▶ AIM OF THE TASK
Please retype everything in the data from the line containing "At what coordinates should I click to accomplish: Collapse" down to the end of the data, leaving the pictures out.

▶ DATA PROVIDED
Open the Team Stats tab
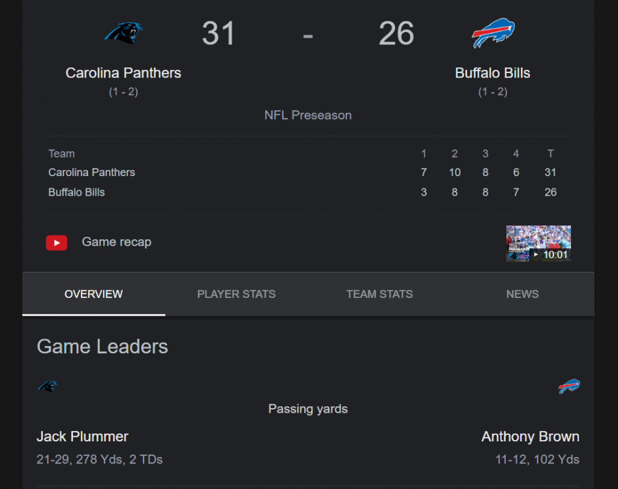This screenshot has height=489, width=618. (x=379, y=294)
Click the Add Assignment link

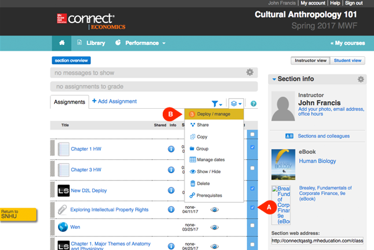114,101
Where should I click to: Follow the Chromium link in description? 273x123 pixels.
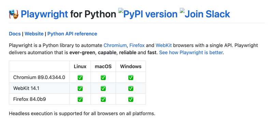click(115, 45)
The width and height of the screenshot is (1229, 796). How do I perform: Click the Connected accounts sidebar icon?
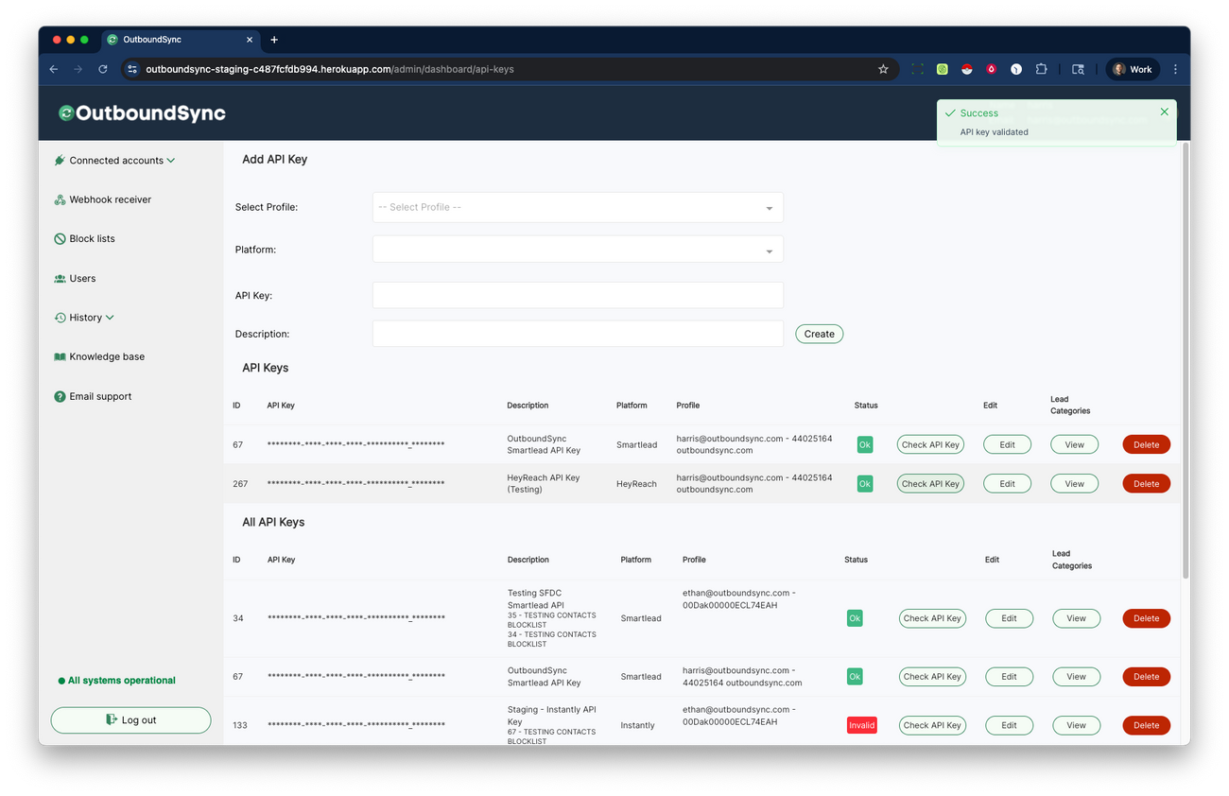click(x=59, y=160)
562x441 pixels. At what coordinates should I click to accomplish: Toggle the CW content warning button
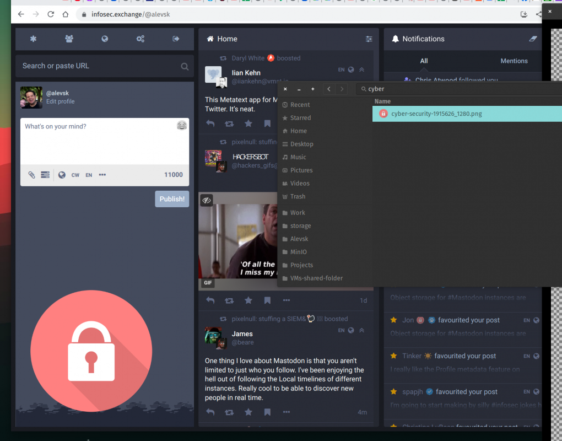pyautogui.click(x=75, y=175)
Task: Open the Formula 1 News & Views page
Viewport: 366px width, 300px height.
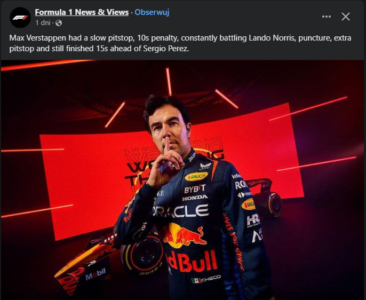Action: [x=82, y=12]
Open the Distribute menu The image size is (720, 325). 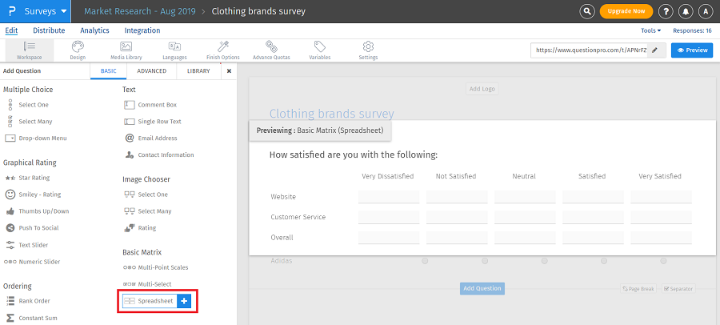click(49, 30)
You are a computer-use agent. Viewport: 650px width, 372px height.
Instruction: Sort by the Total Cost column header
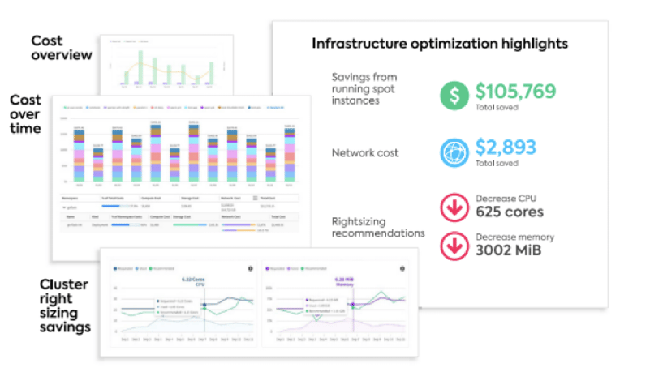pos(271,197)
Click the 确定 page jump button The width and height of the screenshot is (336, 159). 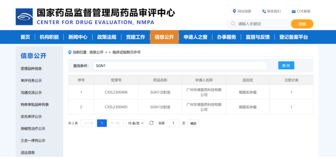(193, 123)
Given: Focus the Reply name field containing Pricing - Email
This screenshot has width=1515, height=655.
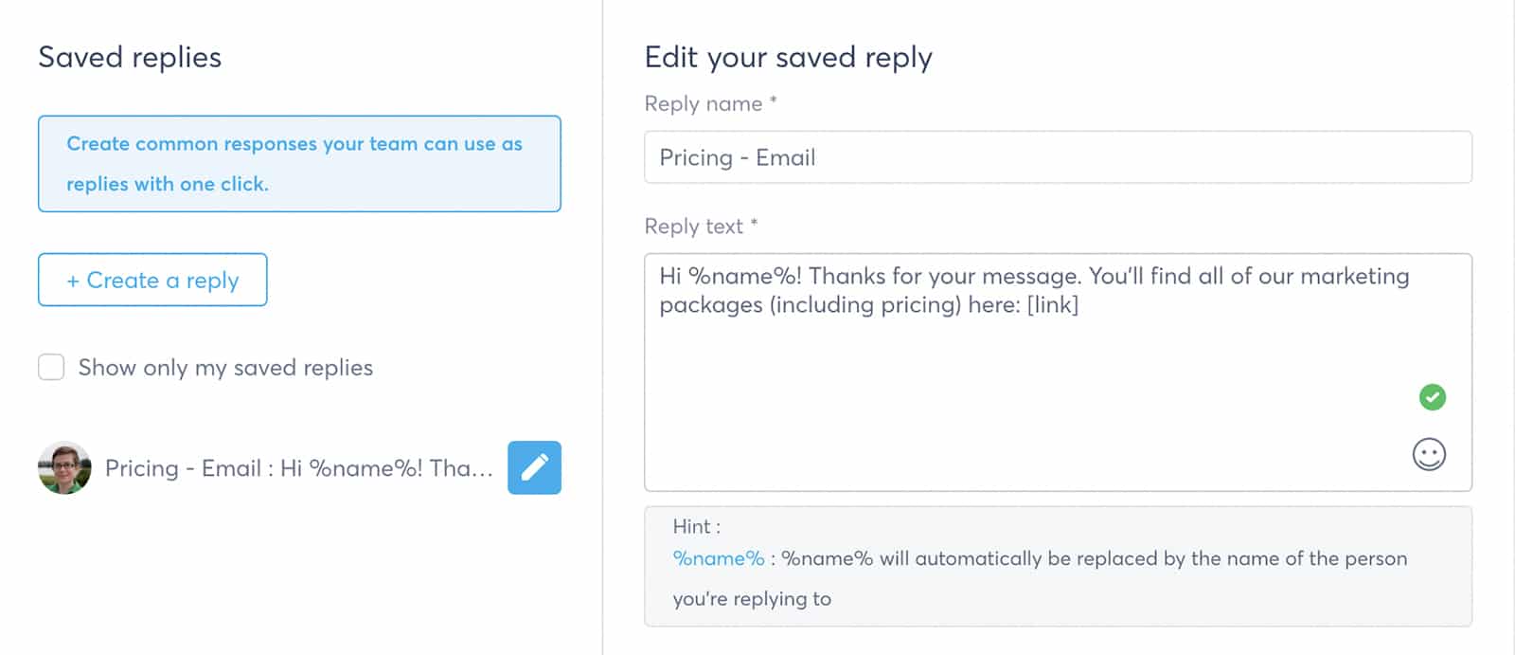Looking at the screenshot, I should tap(1058, 157).
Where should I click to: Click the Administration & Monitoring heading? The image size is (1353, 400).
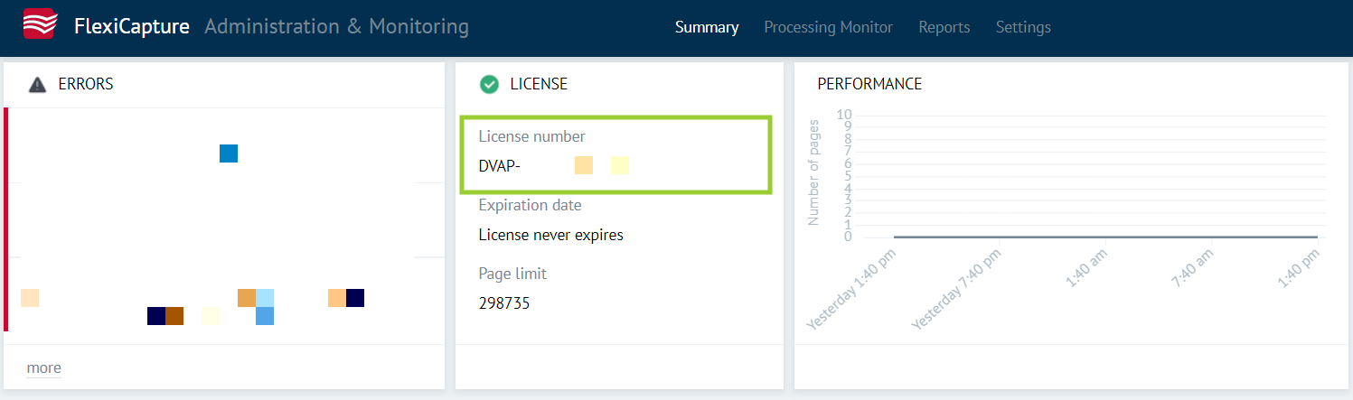[x=336, y=26]
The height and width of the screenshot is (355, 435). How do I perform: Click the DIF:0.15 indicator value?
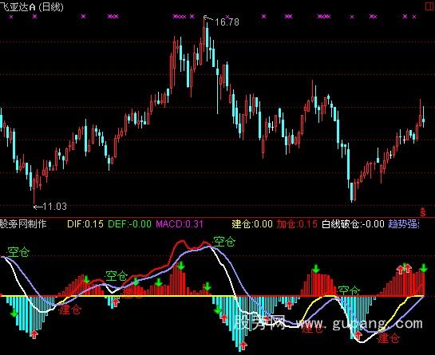click(85, 224)
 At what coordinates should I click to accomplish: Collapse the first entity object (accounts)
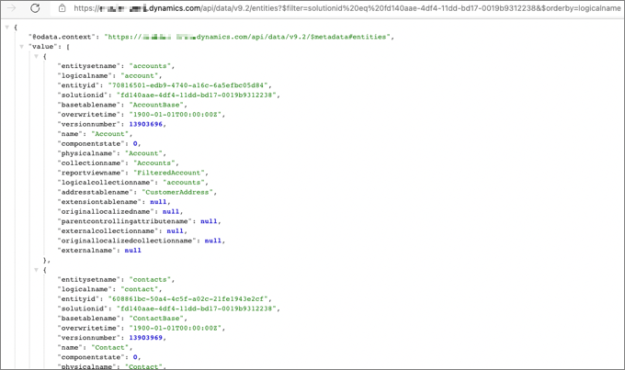36,56
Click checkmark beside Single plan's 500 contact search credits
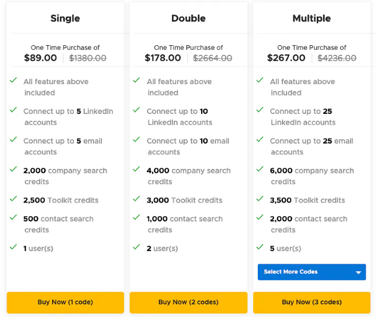Viewport: 377px width, 317px height. [x=13, y=217]
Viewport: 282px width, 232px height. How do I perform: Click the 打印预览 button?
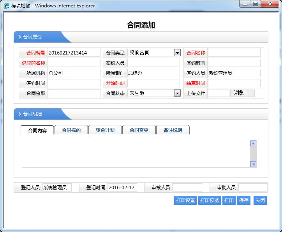210,200
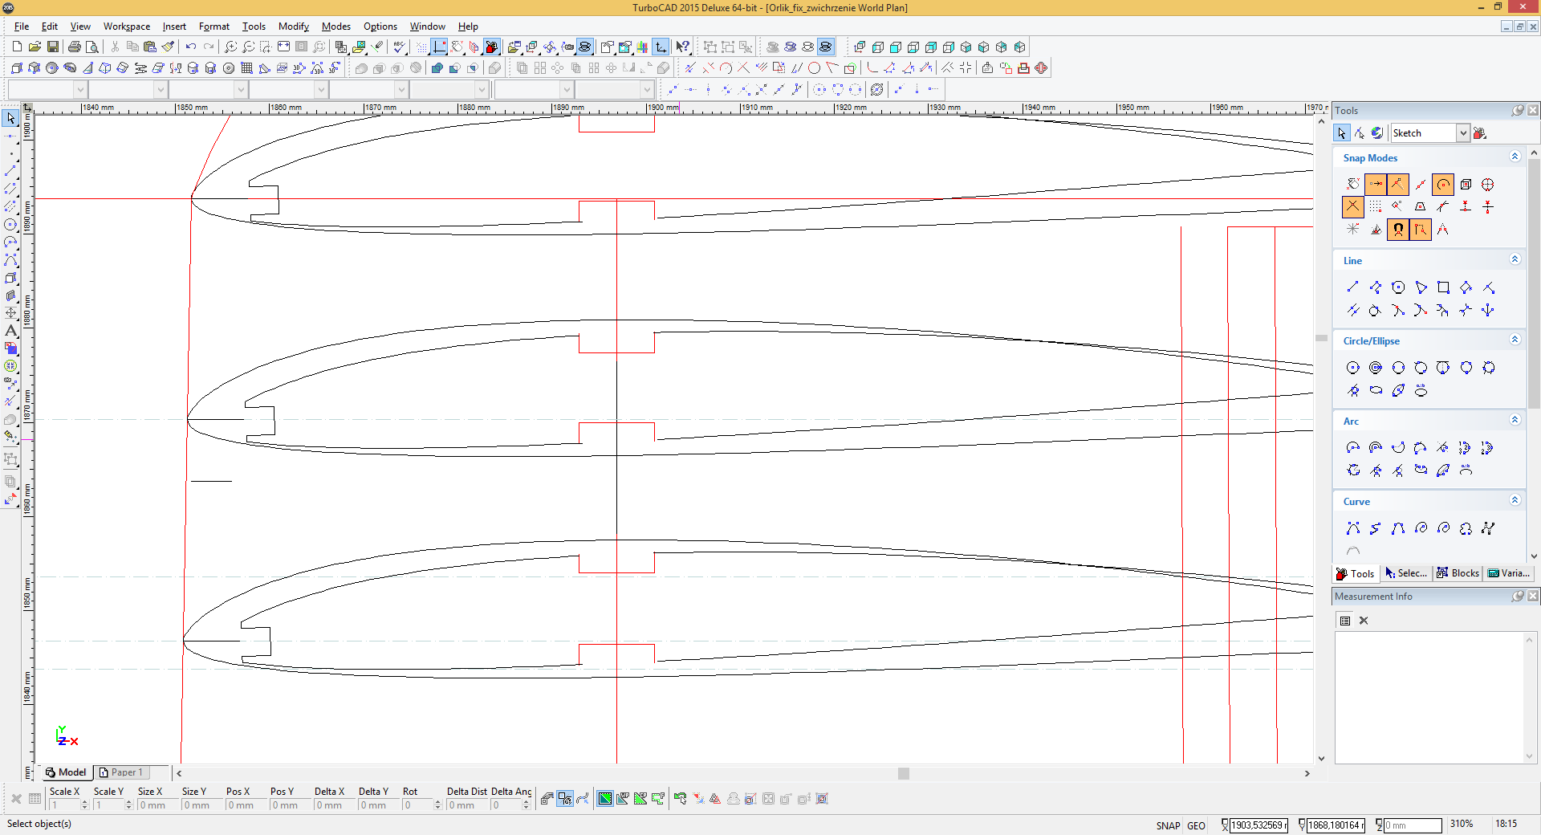Open the Modify menu
1541x835 pixels.
[293, 26]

▶ TASK RESPONSE
 At what coordinates should I click to accomplish: Collapse the first entity object (accounts)
36,56
Click checkmark beside Single plan's 500 contact search credits
Viewport: 377px width, 317px height. [x=13, y=217]
Viewport: 282px width, 232px height. How do I perform: Click the 打印预览 button?
210,200
Open the Modify menu
1541x835 pixels.
[293, 26]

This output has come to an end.